- [WHAT YOU ARE ASKED TO DO]: Using the data below, gather each line that includes the word "list".

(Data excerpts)

- - - - - - -

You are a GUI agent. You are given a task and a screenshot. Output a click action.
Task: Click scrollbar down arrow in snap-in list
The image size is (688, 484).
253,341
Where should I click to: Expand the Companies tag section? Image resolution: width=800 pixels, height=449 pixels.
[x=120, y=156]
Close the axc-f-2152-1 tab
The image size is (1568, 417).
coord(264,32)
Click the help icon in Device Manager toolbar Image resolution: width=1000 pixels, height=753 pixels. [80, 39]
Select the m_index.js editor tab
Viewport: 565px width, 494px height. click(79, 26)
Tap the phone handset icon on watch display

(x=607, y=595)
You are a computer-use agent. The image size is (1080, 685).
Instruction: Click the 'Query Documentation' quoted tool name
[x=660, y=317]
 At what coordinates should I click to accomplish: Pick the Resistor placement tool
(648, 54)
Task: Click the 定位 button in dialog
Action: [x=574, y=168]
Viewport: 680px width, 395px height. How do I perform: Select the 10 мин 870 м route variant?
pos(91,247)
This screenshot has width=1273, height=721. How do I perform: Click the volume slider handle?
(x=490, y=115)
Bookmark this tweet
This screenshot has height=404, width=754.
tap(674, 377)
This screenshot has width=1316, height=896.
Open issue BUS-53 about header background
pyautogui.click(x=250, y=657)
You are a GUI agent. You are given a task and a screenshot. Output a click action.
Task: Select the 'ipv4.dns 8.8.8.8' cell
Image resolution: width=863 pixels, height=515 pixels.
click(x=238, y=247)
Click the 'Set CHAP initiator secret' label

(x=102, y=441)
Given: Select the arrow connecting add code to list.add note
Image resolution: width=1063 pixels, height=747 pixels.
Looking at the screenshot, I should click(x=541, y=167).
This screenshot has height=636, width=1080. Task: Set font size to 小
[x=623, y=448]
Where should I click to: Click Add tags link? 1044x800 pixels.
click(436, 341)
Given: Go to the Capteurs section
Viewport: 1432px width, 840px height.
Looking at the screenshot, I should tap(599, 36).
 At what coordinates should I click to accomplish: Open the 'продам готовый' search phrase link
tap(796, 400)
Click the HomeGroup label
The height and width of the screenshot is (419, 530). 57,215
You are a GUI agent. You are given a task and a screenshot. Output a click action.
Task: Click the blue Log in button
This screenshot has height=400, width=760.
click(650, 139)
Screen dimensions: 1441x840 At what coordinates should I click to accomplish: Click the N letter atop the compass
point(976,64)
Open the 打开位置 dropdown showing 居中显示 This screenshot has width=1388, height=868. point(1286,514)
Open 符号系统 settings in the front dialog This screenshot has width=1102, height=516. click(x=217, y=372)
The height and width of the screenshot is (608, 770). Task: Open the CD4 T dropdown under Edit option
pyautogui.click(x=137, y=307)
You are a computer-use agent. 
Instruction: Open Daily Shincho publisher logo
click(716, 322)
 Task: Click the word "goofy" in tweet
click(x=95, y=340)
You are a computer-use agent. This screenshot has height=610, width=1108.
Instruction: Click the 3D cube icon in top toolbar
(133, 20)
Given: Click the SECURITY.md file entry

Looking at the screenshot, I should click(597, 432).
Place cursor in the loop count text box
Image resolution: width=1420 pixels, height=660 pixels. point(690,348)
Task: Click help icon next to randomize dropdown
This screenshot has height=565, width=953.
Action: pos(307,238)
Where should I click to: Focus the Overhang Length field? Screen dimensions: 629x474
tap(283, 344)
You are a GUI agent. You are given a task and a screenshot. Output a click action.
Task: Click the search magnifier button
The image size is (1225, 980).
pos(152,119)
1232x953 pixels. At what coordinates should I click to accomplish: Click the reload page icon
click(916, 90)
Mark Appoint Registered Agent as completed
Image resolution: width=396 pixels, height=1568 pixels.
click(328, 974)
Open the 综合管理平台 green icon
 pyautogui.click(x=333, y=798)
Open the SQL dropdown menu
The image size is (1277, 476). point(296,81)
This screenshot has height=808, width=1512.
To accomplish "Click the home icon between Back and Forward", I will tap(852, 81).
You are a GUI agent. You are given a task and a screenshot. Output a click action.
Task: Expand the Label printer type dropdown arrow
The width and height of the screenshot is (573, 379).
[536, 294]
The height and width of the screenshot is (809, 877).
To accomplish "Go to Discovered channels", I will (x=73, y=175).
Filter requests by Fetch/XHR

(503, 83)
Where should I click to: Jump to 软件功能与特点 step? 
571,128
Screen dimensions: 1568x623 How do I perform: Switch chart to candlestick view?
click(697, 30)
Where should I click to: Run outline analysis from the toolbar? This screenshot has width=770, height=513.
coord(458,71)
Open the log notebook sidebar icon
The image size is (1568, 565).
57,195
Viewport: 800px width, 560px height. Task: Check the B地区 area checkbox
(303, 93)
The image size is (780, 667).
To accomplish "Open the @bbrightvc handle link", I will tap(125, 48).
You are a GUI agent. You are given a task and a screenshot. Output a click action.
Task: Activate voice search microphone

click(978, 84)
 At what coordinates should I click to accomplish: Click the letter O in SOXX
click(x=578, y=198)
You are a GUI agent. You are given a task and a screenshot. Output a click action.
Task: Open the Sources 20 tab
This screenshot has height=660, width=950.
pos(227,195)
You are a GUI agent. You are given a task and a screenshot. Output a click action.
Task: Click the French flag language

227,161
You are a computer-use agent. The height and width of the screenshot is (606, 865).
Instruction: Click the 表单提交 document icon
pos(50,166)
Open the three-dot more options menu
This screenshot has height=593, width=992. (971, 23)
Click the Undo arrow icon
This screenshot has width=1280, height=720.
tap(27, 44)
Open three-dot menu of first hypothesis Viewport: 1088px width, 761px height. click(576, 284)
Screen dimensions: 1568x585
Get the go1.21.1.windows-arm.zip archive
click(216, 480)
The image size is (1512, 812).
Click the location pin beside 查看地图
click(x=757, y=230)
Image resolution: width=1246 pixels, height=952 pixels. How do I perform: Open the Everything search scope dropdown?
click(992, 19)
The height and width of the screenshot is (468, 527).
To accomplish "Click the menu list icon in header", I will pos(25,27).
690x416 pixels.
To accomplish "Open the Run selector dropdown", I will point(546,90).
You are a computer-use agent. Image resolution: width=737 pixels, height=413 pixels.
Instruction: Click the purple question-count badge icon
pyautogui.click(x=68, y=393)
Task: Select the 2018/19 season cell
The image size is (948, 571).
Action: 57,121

- - - - - - -

- [YOUR RESPONSE]:
Task: Click scrollbar down arrow in snap-in list
Given: Select the arrow connecting add code to list.add note
To accomplish "Click the menu list icon in header", I will pos(25,27).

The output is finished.